● **WHAT YOU WILL DO**: All of the data should be reproduced word for word, though its pictures must be omitted.

[Data entries]
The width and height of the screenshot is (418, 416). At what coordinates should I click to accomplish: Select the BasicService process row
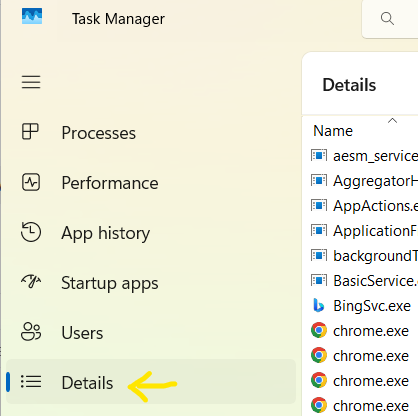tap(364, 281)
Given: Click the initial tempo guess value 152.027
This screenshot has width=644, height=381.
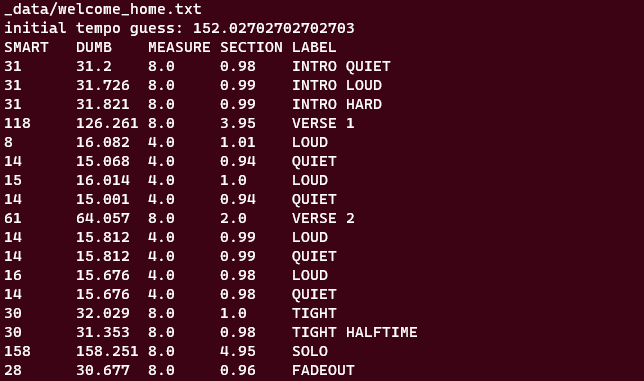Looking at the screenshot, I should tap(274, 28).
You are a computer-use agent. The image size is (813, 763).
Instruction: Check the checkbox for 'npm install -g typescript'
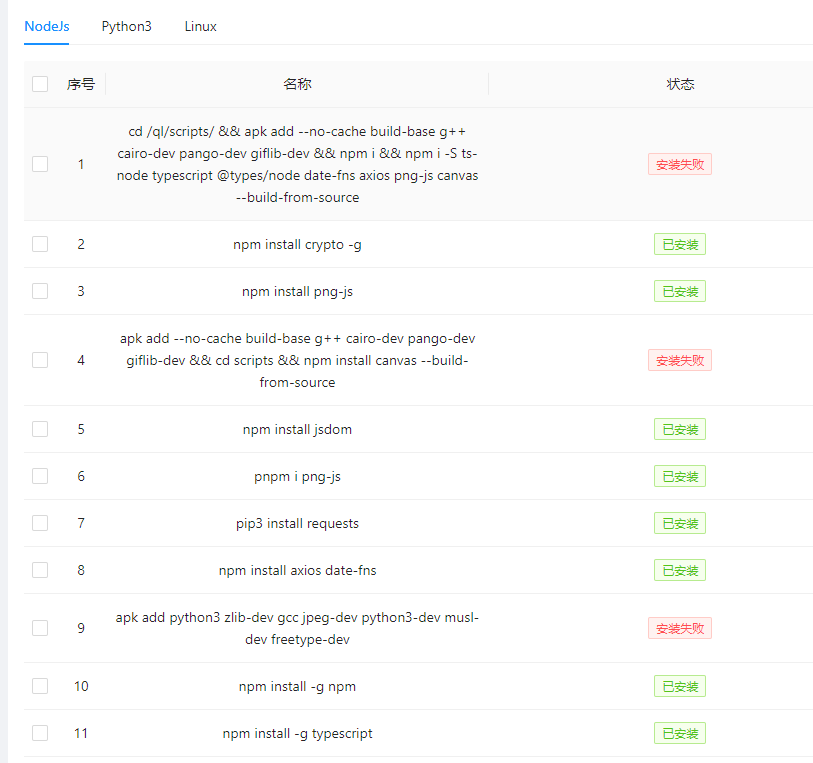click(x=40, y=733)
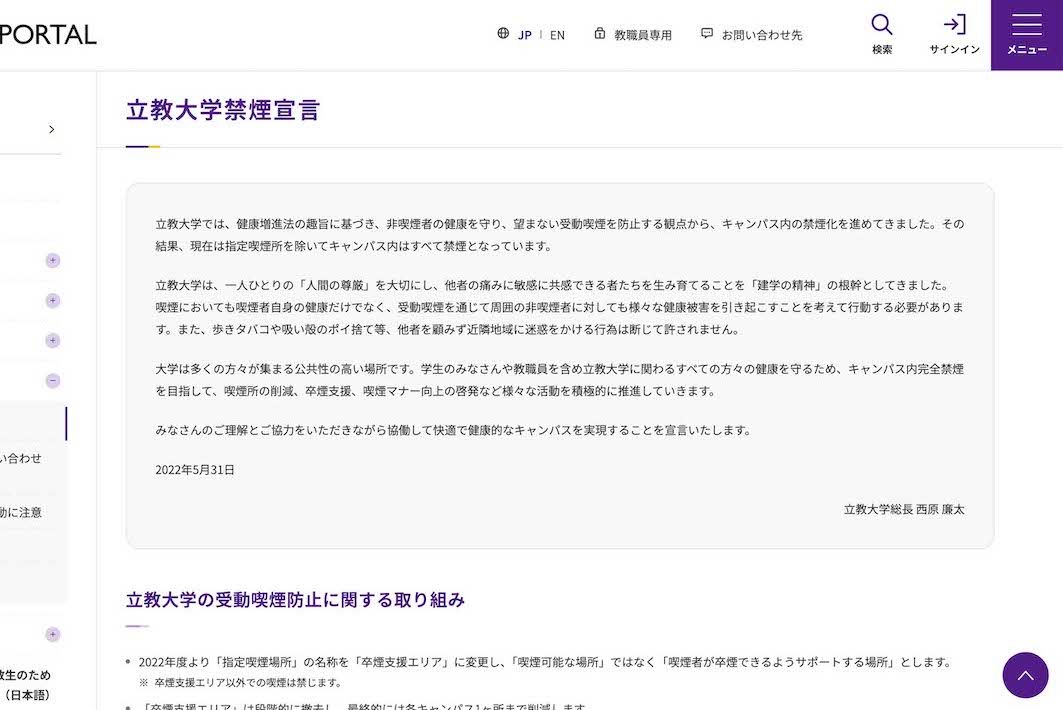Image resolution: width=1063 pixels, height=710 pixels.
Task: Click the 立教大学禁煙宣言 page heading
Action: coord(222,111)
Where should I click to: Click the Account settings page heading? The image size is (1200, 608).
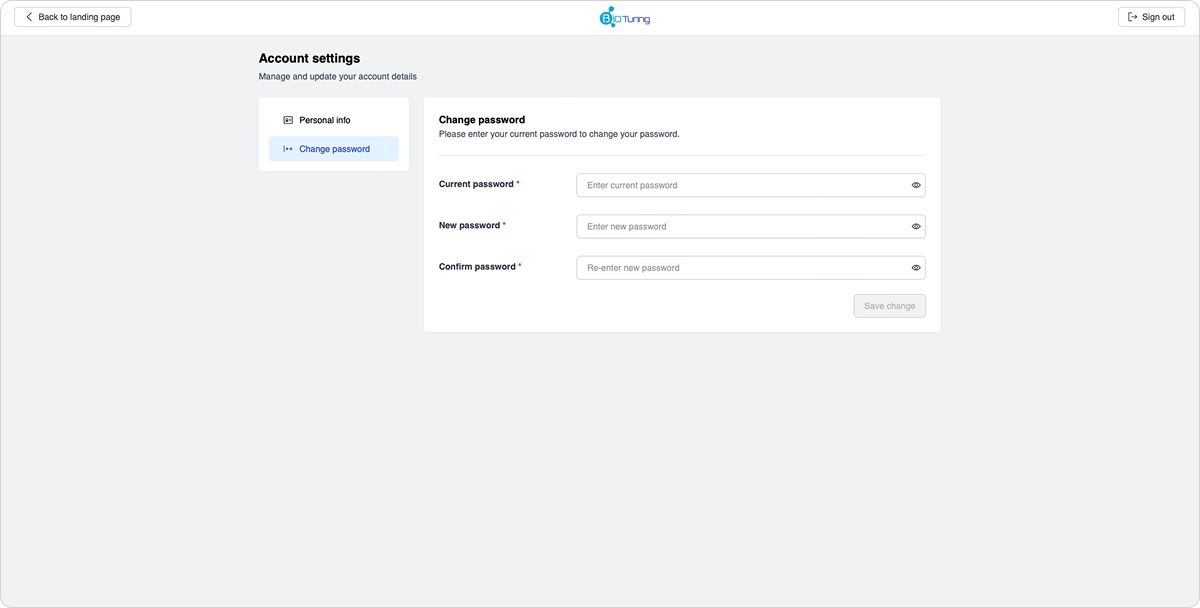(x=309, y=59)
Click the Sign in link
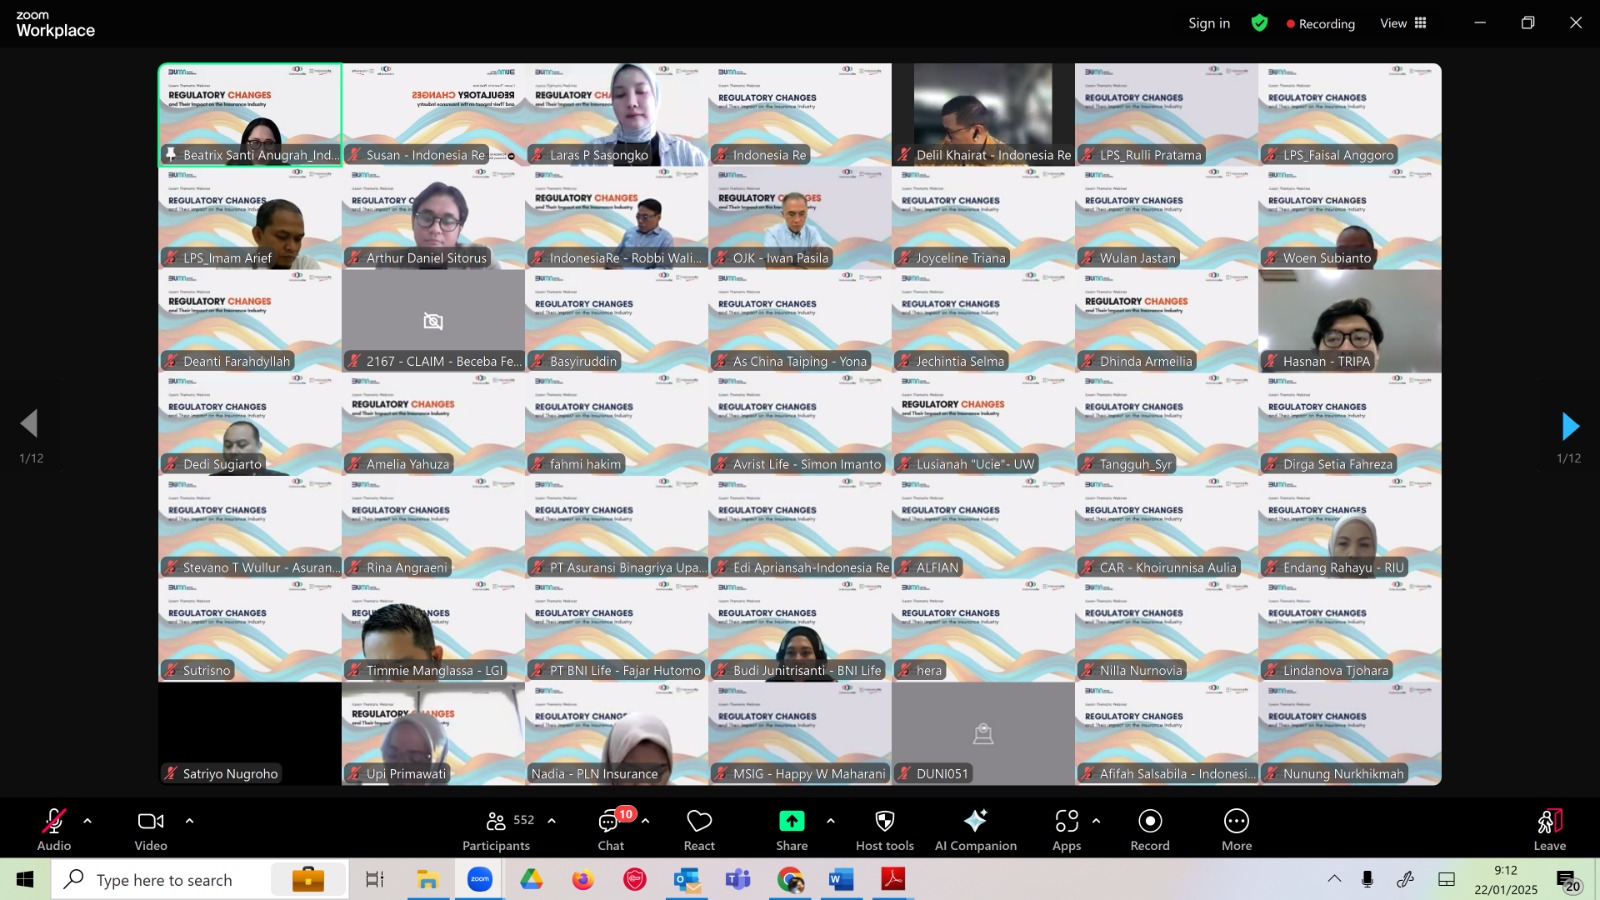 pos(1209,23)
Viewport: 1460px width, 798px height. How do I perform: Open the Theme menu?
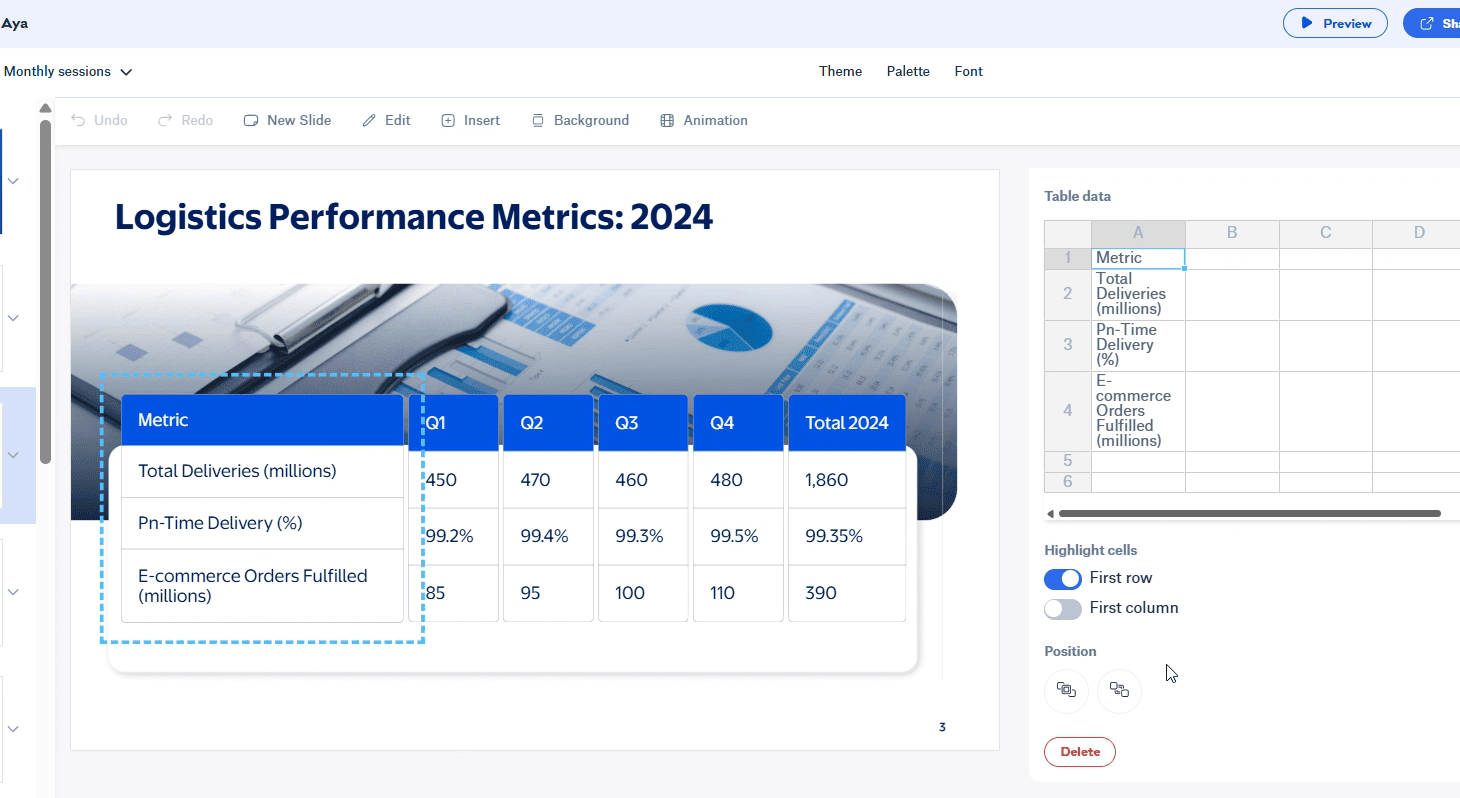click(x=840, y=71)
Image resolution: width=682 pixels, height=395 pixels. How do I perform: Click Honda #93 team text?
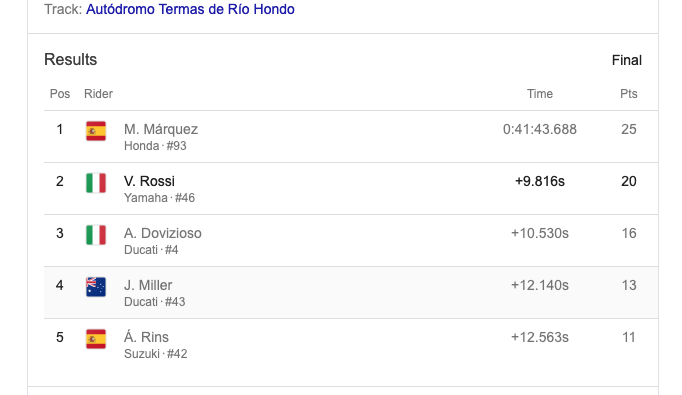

● **SOLUTION FOR THIS TASK**:
The width and height of the screenshot is (418, 416). At what coordinates should I click to accomplish: Select the BasicService process row
tap(364, 281)
Given: Click the initial tempo guess value 152.027
This screenshot has width=644, height=381.
Looking at the screenshot, I should tap(274, 28).
You are a computer-use agent. The image size is (813, 763).
Instruction: Check the checkbox for 'npm install -g typescript'
click(x=40, y=733)
Image resolution: width=1063 pixels, height=710 pixels.
Task: Click the 立教大学禁煙宣言 page heading
Action: coord(222,111)
Where should I click to: Click the Account settings page heading? The image size is (1200, 608).
(x=309, y=59)
Click the Sign in link
 pos(1209,23)
Viewport: 1460px width, 798px height. How do I perform: Open the Theme menu?
click(x=840, y=71)
Image resolution: width=682 pixels, height=395 pixels. How do I perform: Click Honda #93 team text?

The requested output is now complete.